This will take approximately 5 years to grow, but when it is finished the end result will be a completely full area.
The Best Soil for Bamboo
During any plant’s infancy, using the correct soil can be one of the more important factors contributing to a long, healthy life. Bamboo flourishes best in soil that provides nutrients as well as proper drainage.
Working garden compost or manure into the soil is another way to help the young life of bamboo by ensuring that the plant receives the nutrients that it requires. The top layer above this mixture should consist of two to four inches of mulch.
This will enable the rhizome to spread with ease while also providing it with the protection and nutrient it needs to survive. However, adding too much mulch will create a desired habitat for rodents and other animals that will feed on the bamboo’s rhizome and destroy the bamboo.
It is important to remember that damaging the rhizome will have adverse affects on the bamboo’s life. Therefore it is important to exercise caution when maintaining this area, especially when raking.
How Many Hours of Sunlight?
After the plant has been established into the ground, routine care must be provided. The amount of water, sun and protection that it receives will help it pass through its early life and reach maturity.
Once the plant has matured completely it will not require as much attention and will grow rapidly on its own.
Bamboo must receive five or more hours of direct sunlight on a daily basis. During the plant’s younger years it is important to consider that too much sun may cause damage to the plant, especially in hotter climates.
If you’re planting in an environment such as this, then it’s recommended that any direct sunlight received during the hottest parts of the day pass through a screen.
This will allow the plant to receive its much needed sunlight, while regulating the intensity. Planters are encouraged to study their bamboo’s growth habits and to adjust the amount of sunlight it is receiving based off how well it is growing and whether or not it is beginning to wither.
How Often Should I Water Bamboo?
Bamboo has the capacity to retain large quantities of water. It is recommended that it is watered only twice a week during its infancy and once a week when it has established itself.
In hotter conditions it is likely necessary to water the plant up to 4 times a week.
This may seem like a sparse amount of water to many, but there is a very important reason behind this. Watering bamboo more than this will not cause the plant to die, but will have different adverse consequences.
As mentioned before, bamboo is considered a grass. Similar to many other grasses, root depth is dependent on available water sources in that environment.
If the bamboo recognizes that it is in an area where there is little water, the roots will dig deeper in search of natural underground water sources. If the bamboo is given an abundance of water during its infancy, the roots will not grow deeply to search for alternative water sources and as a result the strength of the bamboo shoots will be less adequate than desired.
In order for the roots to develop strongly it is encouraged to exercise proper judgment in balancing how much water the bamboo needs to survive verses preventing dependency on an outside water source.

**Activity**
In the bamboo care text, how deep should the mulch layer above the compost or manure mixture be?

Saved entries
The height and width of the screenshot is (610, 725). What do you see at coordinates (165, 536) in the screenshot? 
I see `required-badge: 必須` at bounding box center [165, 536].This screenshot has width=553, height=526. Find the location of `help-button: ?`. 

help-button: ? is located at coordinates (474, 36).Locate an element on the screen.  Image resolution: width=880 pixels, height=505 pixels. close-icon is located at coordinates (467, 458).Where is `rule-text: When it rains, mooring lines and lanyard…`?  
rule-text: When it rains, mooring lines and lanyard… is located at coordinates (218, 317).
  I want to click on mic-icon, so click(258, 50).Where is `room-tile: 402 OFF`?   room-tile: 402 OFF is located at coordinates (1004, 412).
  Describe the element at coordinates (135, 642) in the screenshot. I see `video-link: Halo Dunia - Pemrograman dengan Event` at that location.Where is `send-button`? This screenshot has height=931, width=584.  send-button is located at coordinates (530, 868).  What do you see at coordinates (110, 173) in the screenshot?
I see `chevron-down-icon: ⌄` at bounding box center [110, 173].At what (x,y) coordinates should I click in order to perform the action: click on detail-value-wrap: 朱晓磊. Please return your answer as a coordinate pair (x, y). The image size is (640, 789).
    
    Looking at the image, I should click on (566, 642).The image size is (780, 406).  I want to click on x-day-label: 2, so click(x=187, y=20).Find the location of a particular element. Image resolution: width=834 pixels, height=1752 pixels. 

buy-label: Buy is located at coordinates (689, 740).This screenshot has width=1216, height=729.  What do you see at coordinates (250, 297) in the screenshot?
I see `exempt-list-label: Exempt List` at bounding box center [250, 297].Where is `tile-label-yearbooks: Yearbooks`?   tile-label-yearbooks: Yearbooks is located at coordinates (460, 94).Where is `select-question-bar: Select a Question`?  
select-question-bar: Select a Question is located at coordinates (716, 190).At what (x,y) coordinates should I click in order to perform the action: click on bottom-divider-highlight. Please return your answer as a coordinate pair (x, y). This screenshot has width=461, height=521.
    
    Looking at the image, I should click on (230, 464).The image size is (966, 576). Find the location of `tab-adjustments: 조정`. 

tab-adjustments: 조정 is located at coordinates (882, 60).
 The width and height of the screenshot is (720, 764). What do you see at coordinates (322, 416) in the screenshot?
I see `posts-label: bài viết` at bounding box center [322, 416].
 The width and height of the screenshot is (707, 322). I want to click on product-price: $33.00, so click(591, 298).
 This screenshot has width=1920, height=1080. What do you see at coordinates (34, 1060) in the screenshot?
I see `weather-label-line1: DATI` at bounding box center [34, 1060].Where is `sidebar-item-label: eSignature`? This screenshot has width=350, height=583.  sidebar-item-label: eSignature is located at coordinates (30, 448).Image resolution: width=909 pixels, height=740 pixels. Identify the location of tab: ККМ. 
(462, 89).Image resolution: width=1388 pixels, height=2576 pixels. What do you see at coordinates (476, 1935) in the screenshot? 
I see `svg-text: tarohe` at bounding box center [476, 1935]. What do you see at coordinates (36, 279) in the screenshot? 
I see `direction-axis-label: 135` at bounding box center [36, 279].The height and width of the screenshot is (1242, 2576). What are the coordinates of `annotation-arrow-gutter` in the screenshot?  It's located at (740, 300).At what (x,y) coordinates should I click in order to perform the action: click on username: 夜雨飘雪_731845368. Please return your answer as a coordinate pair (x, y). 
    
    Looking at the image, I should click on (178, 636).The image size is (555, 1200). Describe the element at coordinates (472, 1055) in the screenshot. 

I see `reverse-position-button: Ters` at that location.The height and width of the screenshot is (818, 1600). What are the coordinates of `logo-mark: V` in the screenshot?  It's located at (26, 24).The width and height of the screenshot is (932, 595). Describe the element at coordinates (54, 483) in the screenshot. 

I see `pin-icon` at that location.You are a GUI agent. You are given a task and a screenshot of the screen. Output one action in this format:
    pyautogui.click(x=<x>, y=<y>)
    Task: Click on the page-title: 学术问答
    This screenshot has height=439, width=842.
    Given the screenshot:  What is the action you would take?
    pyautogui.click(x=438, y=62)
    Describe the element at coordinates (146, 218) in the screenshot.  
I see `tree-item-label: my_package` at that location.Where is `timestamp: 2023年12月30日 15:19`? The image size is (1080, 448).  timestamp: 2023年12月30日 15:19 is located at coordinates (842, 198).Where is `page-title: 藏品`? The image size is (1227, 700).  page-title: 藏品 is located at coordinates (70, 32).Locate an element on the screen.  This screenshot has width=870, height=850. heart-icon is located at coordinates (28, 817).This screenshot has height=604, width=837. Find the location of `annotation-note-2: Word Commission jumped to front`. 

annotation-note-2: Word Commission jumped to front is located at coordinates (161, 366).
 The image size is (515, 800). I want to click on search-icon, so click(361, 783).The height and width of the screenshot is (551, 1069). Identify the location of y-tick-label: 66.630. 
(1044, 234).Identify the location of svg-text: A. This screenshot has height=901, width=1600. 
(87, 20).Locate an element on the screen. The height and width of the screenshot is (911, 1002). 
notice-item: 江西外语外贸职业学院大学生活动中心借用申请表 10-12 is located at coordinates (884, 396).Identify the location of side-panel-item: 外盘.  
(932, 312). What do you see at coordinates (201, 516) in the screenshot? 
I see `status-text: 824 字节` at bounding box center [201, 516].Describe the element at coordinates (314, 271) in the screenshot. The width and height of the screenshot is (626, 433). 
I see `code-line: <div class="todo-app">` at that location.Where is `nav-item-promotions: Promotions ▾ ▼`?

**Task response**
Two to four inches.